Plasmonic Nanogap-Enhanced Tunable Three-Dimensional Nanoframes in Application to Clinical Diagnosis of Alzheimer’s Disease

Advancements in nanotechnology led to significant improvements in synthesizing plasmon-enhanced nanoarchitectures for biosensor applications, and high-yield productivity at low cost is vital to step further into medical commerce. Metal nanoframes via wet chemistry are gaining attention for their homogeneous structure and outstanding catalytic and optical properties. However, nanoframe morphology should be considered delicately when brought to biosensors to utilize its superior characteristics thoroughly, and the need to prove its clinical applicability still remains. Herein, we controlled the frameworks of double-walled nanoframes (DWFs) precisely via wet chemistry to construct a homogeneous plasmon-enhanced nanotransducer for localized surface plasmon resonance biosensors.
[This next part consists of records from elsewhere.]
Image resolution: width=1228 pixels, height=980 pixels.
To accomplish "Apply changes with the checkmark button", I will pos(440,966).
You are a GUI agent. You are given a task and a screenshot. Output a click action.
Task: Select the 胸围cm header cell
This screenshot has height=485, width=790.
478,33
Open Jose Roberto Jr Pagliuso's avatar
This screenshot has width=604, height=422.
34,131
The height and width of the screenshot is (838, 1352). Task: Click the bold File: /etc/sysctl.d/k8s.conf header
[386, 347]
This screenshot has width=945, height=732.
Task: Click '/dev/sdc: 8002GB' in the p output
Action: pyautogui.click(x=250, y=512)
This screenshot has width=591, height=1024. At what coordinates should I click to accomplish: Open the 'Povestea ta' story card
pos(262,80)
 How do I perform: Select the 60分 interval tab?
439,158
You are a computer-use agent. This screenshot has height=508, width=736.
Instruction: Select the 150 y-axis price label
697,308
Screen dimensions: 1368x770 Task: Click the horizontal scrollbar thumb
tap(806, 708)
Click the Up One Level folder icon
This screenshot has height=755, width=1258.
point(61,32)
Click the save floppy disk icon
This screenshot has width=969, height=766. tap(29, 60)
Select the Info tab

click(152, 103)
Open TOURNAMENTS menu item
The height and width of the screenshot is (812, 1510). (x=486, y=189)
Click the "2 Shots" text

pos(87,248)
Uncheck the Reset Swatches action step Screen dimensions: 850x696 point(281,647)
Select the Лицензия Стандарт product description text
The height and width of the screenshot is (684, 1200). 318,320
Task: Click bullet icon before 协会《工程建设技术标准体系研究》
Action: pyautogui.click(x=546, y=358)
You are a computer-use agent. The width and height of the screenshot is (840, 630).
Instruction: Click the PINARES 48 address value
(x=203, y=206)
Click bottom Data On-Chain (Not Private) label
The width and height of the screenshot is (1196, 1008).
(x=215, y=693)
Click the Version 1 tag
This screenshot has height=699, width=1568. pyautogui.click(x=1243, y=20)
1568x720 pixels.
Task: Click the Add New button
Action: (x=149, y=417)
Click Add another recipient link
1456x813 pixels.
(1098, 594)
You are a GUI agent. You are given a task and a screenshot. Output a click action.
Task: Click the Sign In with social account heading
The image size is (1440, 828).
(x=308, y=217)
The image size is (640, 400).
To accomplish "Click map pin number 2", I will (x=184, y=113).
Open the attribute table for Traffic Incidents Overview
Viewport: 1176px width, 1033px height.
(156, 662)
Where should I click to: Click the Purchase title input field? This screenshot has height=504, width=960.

By tuning the physical properties considering the finite-difference time-domain simulation results, biomolecular interactions were feasible in the electromagnetic field-enhanced nanospace. As a result, DWF₁₀ exhibited a 10-fold lower detection limit of 2.21 fM compared to DWF₁₄ for tau detection. Further application into blood-based clinical and Alzheimer’s disease (AD) diagnostics, notable improvement in classifying mild cognitive impairment patients against healthy controls and AD patients, was demonstrated along with impressive AUC values. Thus, in response to diverse detection methods, optimizing nanoframe dimensions such as nanogap and frame thickness to maximize sensor performance is critical to realize future POCT diagnosis.